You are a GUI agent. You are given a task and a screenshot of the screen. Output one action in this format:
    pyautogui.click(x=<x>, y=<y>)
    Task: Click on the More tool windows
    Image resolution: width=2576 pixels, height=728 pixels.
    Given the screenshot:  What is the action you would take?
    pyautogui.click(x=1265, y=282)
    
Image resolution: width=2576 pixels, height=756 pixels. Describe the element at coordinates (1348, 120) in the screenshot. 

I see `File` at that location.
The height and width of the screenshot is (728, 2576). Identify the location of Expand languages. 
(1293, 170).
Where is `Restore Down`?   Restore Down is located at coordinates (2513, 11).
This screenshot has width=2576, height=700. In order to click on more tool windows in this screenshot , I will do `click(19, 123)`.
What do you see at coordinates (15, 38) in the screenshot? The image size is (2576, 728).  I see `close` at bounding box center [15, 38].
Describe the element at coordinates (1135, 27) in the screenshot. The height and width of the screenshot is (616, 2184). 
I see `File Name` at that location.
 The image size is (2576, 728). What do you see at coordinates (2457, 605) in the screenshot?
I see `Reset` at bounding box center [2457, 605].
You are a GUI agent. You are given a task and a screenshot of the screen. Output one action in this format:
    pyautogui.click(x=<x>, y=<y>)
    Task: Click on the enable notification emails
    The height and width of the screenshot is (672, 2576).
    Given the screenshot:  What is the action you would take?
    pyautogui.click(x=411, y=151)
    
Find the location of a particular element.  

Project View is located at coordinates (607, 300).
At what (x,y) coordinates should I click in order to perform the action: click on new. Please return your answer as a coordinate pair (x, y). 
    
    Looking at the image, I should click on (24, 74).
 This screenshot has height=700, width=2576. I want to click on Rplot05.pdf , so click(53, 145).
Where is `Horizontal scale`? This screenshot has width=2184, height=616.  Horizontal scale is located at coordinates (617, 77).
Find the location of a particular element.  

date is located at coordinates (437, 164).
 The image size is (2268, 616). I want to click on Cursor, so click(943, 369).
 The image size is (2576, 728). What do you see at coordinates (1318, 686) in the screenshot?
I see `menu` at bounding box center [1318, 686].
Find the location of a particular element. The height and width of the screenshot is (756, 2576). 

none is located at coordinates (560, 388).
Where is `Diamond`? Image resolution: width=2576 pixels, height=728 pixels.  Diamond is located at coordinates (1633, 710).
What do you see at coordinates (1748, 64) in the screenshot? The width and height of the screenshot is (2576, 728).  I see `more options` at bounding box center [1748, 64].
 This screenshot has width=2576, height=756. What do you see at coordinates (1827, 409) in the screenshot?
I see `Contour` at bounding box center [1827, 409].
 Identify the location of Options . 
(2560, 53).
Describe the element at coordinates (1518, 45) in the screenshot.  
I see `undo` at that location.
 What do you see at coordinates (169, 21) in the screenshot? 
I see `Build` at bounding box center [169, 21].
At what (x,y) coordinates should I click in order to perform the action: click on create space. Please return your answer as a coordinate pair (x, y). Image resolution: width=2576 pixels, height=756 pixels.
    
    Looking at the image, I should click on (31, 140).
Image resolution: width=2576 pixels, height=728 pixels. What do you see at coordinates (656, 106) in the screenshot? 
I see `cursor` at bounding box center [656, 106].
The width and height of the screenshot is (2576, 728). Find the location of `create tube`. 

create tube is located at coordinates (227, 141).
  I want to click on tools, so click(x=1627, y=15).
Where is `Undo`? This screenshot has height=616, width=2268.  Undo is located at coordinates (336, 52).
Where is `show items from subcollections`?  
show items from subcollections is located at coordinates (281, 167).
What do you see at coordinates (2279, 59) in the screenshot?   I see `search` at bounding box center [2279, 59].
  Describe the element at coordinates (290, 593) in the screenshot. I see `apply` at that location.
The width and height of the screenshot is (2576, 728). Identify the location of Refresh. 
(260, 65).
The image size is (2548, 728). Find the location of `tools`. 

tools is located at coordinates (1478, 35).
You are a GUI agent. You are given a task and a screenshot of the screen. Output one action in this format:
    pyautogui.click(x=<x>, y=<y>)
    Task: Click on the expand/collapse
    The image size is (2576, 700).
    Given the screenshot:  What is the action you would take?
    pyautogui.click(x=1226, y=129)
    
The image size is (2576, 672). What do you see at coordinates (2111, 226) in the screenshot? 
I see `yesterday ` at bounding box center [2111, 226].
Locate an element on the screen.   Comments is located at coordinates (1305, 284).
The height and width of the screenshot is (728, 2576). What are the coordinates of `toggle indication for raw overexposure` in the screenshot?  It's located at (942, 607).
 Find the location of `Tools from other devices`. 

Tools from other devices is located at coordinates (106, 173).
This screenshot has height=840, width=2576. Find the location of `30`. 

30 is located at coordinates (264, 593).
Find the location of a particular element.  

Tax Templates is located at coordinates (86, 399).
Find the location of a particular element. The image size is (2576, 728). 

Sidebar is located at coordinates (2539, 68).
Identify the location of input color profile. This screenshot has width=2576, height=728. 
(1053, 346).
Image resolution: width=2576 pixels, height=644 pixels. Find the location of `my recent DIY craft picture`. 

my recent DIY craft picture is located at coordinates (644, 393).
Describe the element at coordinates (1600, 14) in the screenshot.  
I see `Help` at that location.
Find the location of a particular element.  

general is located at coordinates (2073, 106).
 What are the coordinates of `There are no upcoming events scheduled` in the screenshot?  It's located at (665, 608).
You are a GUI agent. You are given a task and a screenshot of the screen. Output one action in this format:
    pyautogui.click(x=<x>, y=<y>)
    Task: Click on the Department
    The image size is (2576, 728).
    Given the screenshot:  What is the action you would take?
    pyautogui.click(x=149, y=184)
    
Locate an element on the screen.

#### GOAL:
Duplicate the entries above, starting with the line containing "The image size is (2576, 672)." and ending with the line containing "coordinates (1305, 284).", including both of those lines.

#### RESULT OF THE TASK:
The image size is (2576, 672). What do you see at coordinates (2111, 226) in the screenshot? 
I see `yesterday ` at bounding box center [2111, 226].
Locate an element on the screen.   Comments is located at coordinates (1305, 284).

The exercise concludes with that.